Make a new directory.

Running on from your restart file from 04_Heat (eg 04_Heat3.rst), run an independent repeat of your previous simulation by makeing a new input file to reassign a new set of velocities. Call this trajectory something different.

Compare the two trajectories, and convince yourself that they are different.

# RMSD Analysis

In [None]:
import os.path as op
problems = False
top_file = './data/dna_nowater.prmtop'
traj_file = './data/dna_nowater.nc'
try:
    import mdtraj as mdt
except ImportError:
    print('Error: you don\'t seem to have mdtraj installed - use pip or similar to get it then try again.')
    problems = True
try:
    import numpy as np
except ImportError:
    print('Error: you don\'t seem to have numpy installed - use pip or similar to get it then try again.')
    problems = True
try:
    import matplotlib.pyplot as plt
    # This next line makes matplotlib show its graphs within the notebook.
    %matplotlib inline 
except ImportError:
    print('Error: you don\'t seem to have matplotlib installed - use pip or similar to get it then try again.')
    problems = True
try:
    import nglview as nv
except ImportError:
    print('Error: you don\'t seem to have nglview installed - use pip or similar to get it then try again.')
    problems = True

if not op.exists(top_file):
    print('Error: you don\'t seem to have the data file {} in this directory.'.format(top_file))
    problems = True
if not op.exists(traj_file):
    print('Error: you don\'t seem to have the data file {} in this directory.'.format(traj_file))
    problems = True

if problems:
    print('Fix the errors above then re-run this cell')
else:
    print('Success! You seem to have everything ready to run the notebook.')
plt.rcParams.update({'font.size': 15}) #This sets a better default label size for plots

In [None]:
traj = mdt.load(traj_file, top=top_file)
import nglview as nv
view = nv.show_mdtraj(traj)
view

In [None]:
print(traj)
print(type(traj.xyz))
print(traj.xyz.shape)

So you can see that the trajectory coordinate data is stored in the numpy array *traj.xyz*. This is a three-dimensional array of shape [n_frames, n_atoms, 3]. 

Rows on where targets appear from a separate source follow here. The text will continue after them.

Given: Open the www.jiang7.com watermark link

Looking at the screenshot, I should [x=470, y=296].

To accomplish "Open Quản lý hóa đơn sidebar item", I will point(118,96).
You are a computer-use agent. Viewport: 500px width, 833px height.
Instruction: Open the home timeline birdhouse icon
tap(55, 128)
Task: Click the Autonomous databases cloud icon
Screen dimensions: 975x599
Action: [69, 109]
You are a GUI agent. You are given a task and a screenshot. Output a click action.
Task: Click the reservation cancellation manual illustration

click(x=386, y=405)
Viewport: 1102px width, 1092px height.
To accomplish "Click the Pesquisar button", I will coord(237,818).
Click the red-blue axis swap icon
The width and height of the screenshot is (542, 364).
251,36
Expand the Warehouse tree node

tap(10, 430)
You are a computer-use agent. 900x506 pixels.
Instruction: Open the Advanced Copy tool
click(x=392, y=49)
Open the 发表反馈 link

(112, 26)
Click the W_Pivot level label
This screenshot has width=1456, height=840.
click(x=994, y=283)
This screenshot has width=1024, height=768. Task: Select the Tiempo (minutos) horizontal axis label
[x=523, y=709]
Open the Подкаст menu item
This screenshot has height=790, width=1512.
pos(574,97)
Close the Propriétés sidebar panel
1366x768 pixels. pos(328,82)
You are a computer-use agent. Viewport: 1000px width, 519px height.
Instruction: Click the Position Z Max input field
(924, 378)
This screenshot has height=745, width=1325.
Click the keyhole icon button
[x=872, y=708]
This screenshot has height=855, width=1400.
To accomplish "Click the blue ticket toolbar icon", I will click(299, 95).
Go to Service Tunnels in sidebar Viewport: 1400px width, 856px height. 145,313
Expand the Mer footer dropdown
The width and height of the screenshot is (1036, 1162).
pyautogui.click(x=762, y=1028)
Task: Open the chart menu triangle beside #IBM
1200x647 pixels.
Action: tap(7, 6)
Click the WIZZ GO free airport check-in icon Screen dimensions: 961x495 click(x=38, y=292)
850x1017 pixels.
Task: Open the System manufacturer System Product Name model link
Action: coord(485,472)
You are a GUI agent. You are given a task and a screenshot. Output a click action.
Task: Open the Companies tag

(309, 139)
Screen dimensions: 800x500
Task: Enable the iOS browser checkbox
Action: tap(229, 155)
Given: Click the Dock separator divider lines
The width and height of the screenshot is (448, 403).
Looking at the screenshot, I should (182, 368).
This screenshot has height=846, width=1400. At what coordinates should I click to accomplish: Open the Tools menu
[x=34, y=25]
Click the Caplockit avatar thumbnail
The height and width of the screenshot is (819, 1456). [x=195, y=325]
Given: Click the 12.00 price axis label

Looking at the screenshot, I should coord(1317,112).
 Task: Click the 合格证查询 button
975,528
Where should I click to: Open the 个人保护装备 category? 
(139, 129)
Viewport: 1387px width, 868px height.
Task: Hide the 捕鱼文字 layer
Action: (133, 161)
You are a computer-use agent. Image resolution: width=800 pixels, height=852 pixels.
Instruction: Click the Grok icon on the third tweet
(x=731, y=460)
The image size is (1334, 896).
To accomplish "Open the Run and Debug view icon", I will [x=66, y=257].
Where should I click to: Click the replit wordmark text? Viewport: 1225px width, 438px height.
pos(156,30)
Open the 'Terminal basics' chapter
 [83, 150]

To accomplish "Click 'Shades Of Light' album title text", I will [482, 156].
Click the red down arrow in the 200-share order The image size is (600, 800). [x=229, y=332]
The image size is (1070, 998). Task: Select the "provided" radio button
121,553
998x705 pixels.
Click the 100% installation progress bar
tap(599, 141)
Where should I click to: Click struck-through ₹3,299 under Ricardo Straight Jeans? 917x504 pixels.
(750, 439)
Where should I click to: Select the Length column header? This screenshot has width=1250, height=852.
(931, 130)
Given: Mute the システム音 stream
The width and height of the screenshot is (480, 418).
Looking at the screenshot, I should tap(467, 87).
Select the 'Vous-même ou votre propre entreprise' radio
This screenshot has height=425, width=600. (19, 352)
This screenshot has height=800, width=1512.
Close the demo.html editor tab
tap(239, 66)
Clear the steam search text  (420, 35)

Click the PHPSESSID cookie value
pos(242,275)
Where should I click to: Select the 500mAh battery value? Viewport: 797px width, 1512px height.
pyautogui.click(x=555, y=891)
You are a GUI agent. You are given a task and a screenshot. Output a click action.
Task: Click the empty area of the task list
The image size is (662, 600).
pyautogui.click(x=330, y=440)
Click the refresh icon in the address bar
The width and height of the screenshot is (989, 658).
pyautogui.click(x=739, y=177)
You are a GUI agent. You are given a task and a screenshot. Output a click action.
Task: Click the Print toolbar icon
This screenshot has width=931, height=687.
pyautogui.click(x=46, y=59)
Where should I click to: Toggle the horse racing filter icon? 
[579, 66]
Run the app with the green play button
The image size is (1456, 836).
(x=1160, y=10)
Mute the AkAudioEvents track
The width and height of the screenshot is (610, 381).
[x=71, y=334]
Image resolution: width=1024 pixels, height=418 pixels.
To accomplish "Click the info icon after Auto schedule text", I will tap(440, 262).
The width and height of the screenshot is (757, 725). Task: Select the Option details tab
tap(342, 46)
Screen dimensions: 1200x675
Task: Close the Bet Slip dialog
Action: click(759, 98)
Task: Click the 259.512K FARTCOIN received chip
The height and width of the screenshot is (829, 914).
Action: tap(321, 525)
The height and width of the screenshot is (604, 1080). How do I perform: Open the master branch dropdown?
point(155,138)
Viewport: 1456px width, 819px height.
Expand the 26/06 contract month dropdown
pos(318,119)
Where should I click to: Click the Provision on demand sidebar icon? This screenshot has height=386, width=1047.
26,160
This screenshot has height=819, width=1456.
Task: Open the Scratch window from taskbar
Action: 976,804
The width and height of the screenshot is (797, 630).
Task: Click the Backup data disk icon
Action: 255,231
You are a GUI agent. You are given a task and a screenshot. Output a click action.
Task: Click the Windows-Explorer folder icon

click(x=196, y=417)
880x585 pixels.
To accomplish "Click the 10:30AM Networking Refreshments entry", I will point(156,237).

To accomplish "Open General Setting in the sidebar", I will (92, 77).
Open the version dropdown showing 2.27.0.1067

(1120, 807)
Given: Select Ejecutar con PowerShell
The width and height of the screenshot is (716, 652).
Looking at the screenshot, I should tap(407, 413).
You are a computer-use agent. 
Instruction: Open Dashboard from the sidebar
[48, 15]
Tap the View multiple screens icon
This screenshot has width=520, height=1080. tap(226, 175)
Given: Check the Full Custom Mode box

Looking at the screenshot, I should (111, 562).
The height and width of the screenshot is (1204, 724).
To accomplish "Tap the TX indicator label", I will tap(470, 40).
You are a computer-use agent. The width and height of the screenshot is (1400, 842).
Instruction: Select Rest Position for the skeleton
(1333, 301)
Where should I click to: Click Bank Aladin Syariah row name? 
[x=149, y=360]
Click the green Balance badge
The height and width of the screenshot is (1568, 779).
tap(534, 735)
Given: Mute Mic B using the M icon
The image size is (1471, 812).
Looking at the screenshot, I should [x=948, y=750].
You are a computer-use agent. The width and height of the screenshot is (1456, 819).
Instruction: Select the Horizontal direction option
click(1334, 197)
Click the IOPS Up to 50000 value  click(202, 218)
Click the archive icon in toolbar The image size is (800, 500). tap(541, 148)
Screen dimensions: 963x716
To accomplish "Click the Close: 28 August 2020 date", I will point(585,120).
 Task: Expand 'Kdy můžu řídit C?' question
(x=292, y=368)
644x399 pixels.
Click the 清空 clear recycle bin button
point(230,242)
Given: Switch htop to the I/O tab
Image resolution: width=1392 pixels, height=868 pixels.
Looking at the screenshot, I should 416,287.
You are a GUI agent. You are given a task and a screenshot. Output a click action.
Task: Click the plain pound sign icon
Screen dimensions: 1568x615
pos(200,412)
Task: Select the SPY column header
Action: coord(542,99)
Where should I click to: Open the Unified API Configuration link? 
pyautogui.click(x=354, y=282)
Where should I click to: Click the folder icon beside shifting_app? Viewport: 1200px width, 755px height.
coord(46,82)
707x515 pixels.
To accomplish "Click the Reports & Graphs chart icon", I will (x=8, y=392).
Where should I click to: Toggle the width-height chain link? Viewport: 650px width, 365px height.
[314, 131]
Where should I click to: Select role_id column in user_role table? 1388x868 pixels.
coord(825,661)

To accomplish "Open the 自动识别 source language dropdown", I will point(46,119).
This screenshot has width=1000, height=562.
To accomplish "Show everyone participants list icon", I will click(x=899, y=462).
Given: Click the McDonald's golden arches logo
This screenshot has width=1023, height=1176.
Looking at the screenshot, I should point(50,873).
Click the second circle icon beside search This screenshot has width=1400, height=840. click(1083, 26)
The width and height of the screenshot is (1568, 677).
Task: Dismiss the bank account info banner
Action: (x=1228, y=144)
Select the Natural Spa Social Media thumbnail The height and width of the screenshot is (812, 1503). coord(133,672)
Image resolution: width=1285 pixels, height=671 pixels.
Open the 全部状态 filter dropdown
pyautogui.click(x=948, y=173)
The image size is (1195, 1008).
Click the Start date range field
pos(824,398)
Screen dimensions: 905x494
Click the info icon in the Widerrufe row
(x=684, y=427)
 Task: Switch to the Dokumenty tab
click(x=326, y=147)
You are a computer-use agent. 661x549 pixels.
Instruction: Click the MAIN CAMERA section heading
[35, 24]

**NB:** MDTraj stores coordinates in nanometer units.

---

## NOTE: 
(1) MDtraj does not have built-in functionalities to analyze DNA backbones like Protein. So we have to manually select backbone atoms of nucleic acids (P O5' C5' C4' C3' O3'). We also need to be careful about how the single quote have to be selected within a double quotes to make this work in MDtraj.

(2) Once selected, we have to make a new trajectory of selected atoms and then use the rmsd function to get our desired plot

In [None]:
selection = traj.topology.select('name P "O5\'" "C5\'" "C4\'" "C3\'" "O3\'"')
seldata = mdt.Trajectory(traj.xyz[:, selection], traj.topology.subset(selection))

rmsd = mdt.rmsd(seldata, seldata[0])
plt.xlabel('Frame number')
plt.ylabel('RMSD (nm)')

plt.plot(rmsd)

Visualise the trajectory and see what is happening with the DNA backbone between frames 700-900? Does the change recover to its original conformation?